%%
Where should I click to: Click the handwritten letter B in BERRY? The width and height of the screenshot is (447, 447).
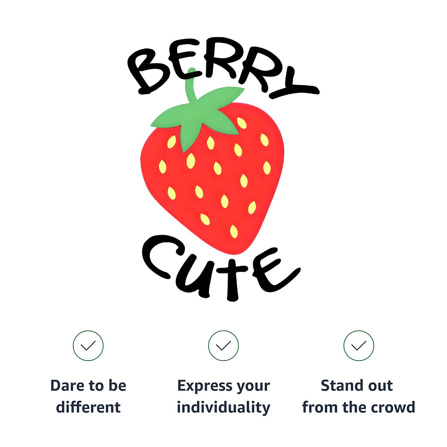(x=148, y=71)
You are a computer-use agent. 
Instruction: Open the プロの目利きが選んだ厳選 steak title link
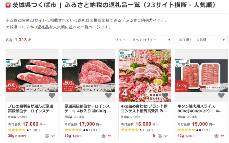[x=31, y=109]
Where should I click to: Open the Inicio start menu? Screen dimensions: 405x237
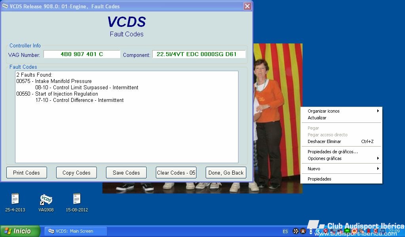(x=20, y=231)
%%
# Assignment
Could you write out the whole listing exactly, dropping the pictures?

# Answer to the exercise
Where should I click to: Click the handwritten letter B in BERRY? The width and height of the screenshot is (447, 447).
(x=148, y=71)
You are a computer-use agent. 
Instruction: Open the プロの目利きが選んだ厳選 steak title link
[x=31, y=109]
Where should I click to: Open the Inicio start menu? Screen dimensions: 405x237
(x=20, y=231)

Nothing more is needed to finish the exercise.